Set out every line of the records below as a Markdown table with the columns "Row" and "Line", numbering the rows in order and leaving out blank lines.

Records drawn from a collection
>>>

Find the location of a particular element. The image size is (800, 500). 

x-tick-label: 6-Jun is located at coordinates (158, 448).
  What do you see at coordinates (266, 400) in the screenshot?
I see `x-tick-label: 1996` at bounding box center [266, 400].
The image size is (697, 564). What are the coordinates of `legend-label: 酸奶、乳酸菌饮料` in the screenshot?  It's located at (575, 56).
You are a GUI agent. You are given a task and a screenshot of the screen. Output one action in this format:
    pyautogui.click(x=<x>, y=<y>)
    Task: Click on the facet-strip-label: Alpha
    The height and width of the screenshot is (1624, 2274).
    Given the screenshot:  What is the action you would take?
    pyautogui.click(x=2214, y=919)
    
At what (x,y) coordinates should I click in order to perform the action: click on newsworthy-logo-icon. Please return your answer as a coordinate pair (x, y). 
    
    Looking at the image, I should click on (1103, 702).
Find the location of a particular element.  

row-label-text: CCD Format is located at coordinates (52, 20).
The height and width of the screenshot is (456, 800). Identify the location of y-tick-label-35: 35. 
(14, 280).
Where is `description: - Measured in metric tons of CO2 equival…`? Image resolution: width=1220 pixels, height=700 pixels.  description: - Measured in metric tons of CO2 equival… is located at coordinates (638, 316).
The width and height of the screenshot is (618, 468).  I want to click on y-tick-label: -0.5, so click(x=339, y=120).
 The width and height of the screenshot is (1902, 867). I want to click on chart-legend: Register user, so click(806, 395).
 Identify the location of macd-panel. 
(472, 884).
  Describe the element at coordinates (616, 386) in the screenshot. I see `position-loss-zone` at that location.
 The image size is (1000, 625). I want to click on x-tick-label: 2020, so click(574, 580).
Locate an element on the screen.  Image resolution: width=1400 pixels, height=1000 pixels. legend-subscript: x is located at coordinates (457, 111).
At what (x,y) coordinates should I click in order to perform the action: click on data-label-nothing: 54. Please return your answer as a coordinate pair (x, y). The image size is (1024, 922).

<<<

- RESPONSE TO THIS TASK
| Row | Line |
|---|---|
| 1 | Find the location of a particular element. The image size is (800, 500).  |
| 2 | x-tick-label: 6-Jun is located at coordinates (158, 448). |
| 3 |   What do you see at coordinates (266, 400) in the screenshot? |
| 4 | I see `x-tick-label: 1996` at bounding box center [266, 400]. |
| 5 | The image size is (697, 564). What are the coordinates of `legend-label: 酸奶、乳酸菌饮料` in the screenshot?  It's located at (575, 56). |
| 6 | You are a GUI agent. You are given a task and a screenshot of the screen. Output one action in this format: |
| 7 |     pyautogui.click(x=<x>, y=<y>) |
| 8 |     Task: Click on the facet-strip-label: Alpha |
| 9 |     The height and width of the screenshot is (1624, 2274). |
| 10 |     Given the screenshot:  What is the action you would take? |
| 11 |     pyautogui.click(x=2214, y=919) |
| 12 | At what (x,y) coordinates should I click in order to perform the action: click on newsworthy-logo-icon. Please return your answer as a coordinate pair (x, y).  |
| 13 |     Looking at the image, I should click on (1103, 702). |
| 14 | Find the location of a particular element.   |
| 15 | row-label-text: CCD Format is located at coordinates (52, 20). |
| 16 | The height and width of the screenshot is (456, 800). Identify the location of y-tick-label-35: 35.  |
| 17 | (14, 280). |
| 18 | Where is `description: - Measured in metric tons of CO2 equival…`? Image resolution: width=1220 pixels, height=700 pixels.  description: - Measured in metric tons of CO2 equival… is located at coordinates (638, 316). |
| 19 | The width and height of the screenshot is (618, 468).  I want to click on y-tick-label: -0.5, so click(x=339, y=120). |
| 20 |  The width and height of the screenshot is (1902, 867). I want to click on chart-legend: Register user, so click(806, 395). |
| 21 |  Identify the location of macd-panel.  |
| 22 | (472, 884). |
| 23 |   Describe the element at coordinates (616, 386) in the screenshot. I see `position-loss-zone` at that location. |
| 24 |  The image size is (1000, 625). I want to click on x-tick-label: 2020, so click(574, 580). |
| 25 | Locate an element on the screen.  Image resolution: width=1400 pixels, height=1000 pixels. legend-subscript: x is located at coordinates (457, 111). |
| 26 | At what (x,y) coordinates should I click in order to perform the action: click on data-label-nothing: 54. Please return your answer as a coordinate pair (x, y). The image size is (1024, 922). |